VATICAN CITY (AP) — The Vatican says it will issue a set of guidelines to bishops around the world on how to respond to the sexual abuse of children by priests that will deal with prevention programs, better screening of priests and civil reporting requirements.
Cardinal William Levada, who heads the Vatican office that deals with clerical sex abuse cases, told cardinals from around the world of the guidelines during a daylong meeting Friday that dealt in part with the sex abuse scandal.
A Vatican statement said Levada discussed the need for bishops to collaborate with civil authorities in reporting abuse, the need to protect children and the need for an "attentive selection and formation" of future priests.
THIS IS A BREAKING NEWS UPDATE. Check back soon for further information.

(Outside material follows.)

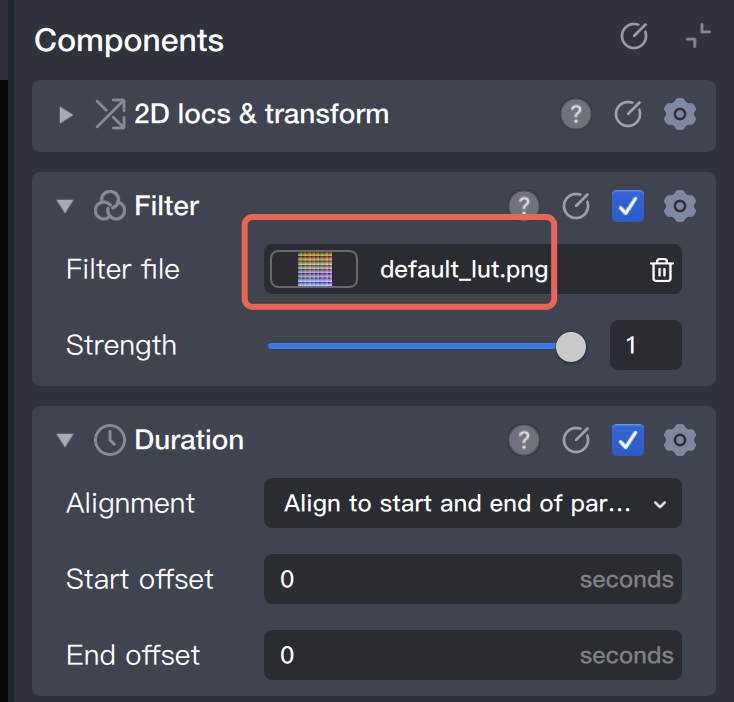Reset the 2D locs & transform component
This screenshot has width=734, height=702.
coord(627,115)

AP's earlier story is below.
VATICAN CITY (AP) — The world's cardinals met Friday in a rare Vatican summit to discuss the most pressing issues facing the church, including the sex abuse scandal, religious freedom and the conversion of Anglicans to Catholicism.
Pope Benedict XVI summoned the cardinals for a day of reflection before a ceremony Saturday to create 24 new cardinals, who ultimately will choose his successor.
For the daylong meeting, Benedict chose agenda items that were particularly timely, taking advantage of the presence in Rome of his top advisers to brief them on issues of concern and solicit their input.
The issues include clerical sex abuse, religious liberties, relations with other Christians, and the Vatican's invitation to Anglicans to convert en mass to Catholicism.
The Vatican last year made it easier for Anglicans to convert by allowing them to retain some of their liturgical practices and heritage. The Vatican official in charge of the conversion process, Cardinal William Levada, was to brief his fellow cardinals on the process Friday afternoon.
As the cardinals were meeting, the church in Britain announced that about 50 Church of England priests had expressed interest in joining five of their bishops in converting to Roman Catholicism.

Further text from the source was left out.